DESCRIPTION OF THE TASK: In the listing below, find the line containing "Where should I click to: Select" and the line containing "Given: Select the 152.100 price axis label". Repeat exactly those two lines and every line between them.

**** DATA UNDER STUDY

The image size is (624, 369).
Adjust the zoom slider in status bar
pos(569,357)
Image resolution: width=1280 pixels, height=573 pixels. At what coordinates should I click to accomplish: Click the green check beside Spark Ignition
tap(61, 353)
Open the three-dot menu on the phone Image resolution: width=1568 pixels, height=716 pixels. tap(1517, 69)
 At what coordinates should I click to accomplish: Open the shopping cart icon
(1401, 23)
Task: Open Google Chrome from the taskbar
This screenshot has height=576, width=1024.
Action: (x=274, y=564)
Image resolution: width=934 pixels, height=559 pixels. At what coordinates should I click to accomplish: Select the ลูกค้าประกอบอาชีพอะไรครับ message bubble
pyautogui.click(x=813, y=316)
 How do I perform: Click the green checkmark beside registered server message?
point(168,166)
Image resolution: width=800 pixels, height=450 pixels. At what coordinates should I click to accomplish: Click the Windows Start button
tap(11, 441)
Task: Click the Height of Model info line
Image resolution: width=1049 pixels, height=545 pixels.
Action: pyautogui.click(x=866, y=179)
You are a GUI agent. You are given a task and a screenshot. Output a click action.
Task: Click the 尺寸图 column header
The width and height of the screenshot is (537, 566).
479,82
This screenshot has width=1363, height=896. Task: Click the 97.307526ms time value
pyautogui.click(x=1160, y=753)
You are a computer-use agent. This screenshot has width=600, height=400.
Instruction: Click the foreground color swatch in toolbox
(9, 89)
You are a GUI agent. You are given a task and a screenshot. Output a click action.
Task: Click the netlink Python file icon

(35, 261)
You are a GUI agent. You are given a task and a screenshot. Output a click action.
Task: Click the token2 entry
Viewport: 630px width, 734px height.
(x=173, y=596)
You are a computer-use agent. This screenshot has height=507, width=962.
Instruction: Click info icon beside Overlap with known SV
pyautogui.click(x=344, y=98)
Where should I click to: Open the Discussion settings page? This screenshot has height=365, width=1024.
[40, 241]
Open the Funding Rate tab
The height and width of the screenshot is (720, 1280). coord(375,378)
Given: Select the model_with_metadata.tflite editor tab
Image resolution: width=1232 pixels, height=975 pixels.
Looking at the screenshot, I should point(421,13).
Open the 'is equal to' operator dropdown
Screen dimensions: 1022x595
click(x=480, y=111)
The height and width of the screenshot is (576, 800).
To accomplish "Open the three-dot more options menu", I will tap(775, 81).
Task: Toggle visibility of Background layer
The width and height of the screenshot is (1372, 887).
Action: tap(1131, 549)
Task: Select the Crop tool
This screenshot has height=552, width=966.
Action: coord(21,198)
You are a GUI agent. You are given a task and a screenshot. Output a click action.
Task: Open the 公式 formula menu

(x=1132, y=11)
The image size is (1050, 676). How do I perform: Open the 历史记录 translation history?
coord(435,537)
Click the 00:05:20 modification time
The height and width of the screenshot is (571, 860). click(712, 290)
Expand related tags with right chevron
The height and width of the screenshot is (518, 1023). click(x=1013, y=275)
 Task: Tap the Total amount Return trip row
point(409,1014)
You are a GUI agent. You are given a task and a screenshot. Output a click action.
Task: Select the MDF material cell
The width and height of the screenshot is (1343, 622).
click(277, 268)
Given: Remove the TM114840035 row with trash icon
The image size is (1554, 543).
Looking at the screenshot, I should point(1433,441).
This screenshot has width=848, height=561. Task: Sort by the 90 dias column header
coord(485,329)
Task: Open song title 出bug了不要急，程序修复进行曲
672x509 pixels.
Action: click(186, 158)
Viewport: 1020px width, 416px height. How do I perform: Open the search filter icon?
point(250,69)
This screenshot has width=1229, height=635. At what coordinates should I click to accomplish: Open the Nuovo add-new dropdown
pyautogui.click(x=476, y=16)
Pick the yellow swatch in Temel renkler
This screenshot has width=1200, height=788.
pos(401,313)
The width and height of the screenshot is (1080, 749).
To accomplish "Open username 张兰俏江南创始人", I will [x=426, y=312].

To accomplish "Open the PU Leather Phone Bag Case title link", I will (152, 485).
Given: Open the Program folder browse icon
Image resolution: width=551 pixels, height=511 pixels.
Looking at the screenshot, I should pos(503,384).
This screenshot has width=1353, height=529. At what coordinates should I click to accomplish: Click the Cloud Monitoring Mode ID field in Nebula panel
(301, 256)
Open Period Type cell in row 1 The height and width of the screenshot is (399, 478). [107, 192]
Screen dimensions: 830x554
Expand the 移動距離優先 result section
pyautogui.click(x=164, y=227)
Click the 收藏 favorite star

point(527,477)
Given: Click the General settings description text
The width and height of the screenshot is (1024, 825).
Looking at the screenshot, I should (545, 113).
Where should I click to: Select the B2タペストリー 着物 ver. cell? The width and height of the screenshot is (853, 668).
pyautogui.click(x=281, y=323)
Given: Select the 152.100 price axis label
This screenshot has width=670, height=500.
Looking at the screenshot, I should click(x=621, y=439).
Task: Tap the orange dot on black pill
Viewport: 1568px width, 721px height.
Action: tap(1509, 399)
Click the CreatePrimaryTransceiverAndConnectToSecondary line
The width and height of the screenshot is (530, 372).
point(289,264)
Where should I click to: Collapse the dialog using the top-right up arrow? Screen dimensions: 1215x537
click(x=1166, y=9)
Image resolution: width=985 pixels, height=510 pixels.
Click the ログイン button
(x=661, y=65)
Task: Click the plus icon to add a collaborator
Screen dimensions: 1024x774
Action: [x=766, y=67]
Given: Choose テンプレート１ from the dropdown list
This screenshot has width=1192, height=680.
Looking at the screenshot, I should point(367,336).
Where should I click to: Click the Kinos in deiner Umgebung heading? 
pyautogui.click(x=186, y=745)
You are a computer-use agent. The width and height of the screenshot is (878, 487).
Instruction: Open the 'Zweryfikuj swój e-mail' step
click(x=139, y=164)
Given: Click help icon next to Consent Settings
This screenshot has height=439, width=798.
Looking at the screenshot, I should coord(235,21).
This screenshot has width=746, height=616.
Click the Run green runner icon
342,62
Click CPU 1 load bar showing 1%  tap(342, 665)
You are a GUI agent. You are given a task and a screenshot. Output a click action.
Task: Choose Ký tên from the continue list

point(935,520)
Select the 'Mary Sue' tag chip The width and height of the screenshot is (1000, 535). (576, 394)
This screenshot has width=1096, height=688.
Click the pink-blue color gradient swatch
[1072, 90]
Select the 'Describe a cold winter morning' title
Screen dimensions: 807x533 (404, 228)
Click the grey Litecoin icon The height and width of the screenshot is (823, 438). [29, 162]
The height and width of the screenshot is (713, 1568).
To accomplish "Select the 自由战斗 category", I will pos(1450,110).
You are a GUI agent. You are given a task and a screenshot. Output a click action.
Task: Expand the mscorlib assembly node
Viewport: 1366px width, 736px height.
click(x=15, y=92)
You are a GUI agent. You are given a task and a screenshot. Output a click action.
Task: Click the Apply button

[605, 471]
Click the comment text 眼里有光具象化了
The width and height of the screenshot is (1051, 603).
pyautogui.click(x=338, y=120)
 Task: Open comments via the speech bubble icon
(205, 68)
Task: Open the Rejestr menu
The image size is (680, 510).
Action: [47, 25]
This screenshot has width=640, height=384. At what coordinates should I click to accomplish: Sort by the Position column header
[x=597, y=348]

********

ANSWER BOX:
Where should I click to: Select the B2タペストリー 着物 ver. cell? The width and height of the screenshot is (853, 668).
pyautogui.click(x=281, y=323)
Given: Select the 152.100 price axis label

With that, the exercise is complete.